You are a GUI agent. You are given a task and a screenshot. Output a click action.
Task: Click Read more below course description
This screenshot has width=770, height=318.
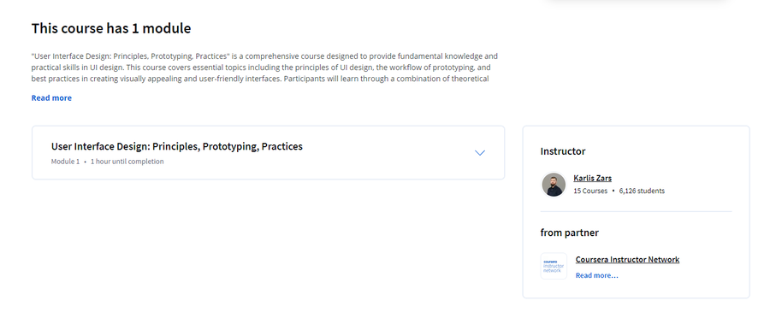coord(51,97)
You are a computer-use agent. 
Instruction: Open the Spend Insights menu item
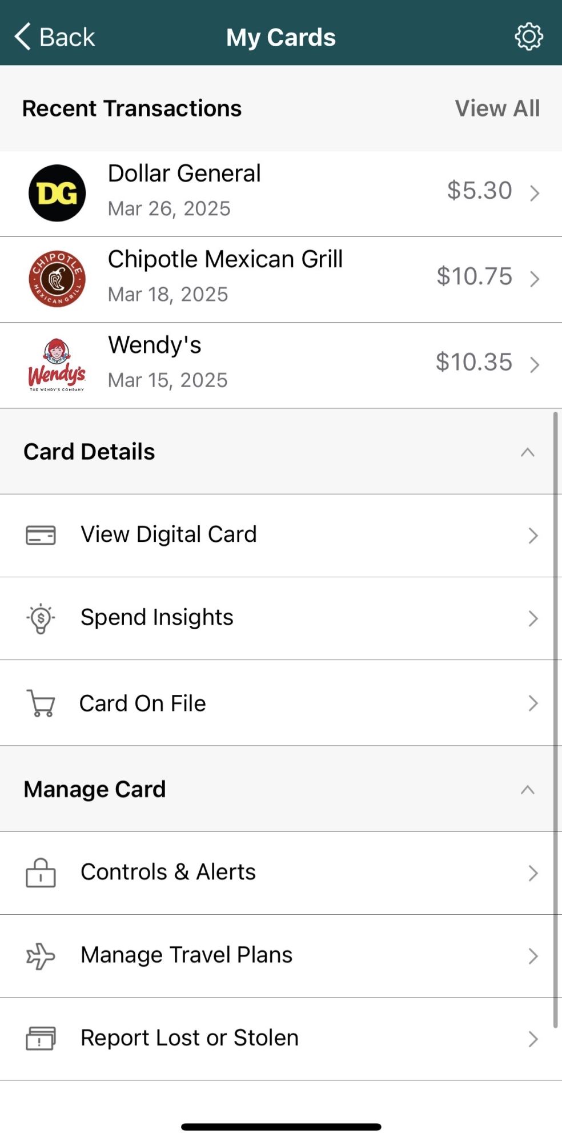pyautogui.click(x=157, y=618)
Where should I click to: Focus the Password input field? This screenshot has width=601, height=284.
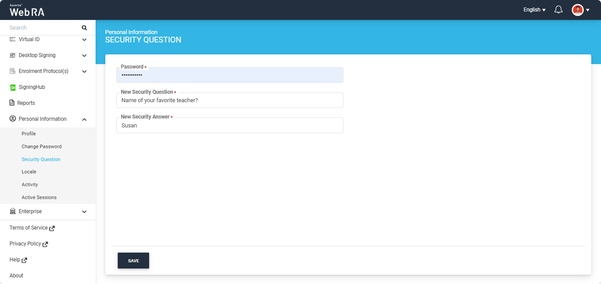pyautogui.click(x=230, y=76)
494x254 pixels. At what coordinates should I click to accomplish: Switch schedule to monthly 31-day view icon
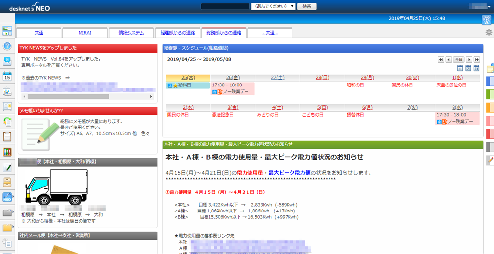(x=476, y=68)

* * * * * * *

Reproduce the full listing above verbatim, with no pictures included.

You are a GUI agent. You are given a task and a screenshot. Output a click action.
Task: Click Read more below course description
This screenshot has width=770, height=318.
coord(51,97)
You are a computer-use agent. 
Instruction: Open the Spend Insights menu item
pyautogui.click(x=157, y=618)
Where should I click to: Focus the Password input field? This screenshot has width=601, height=284.
pyautogui.click(x=230, y=76)
494x254 pixels. At what coordinates should I click to accomplish: Switch schedule to monthly 31-day view icon
(x=476, y=68)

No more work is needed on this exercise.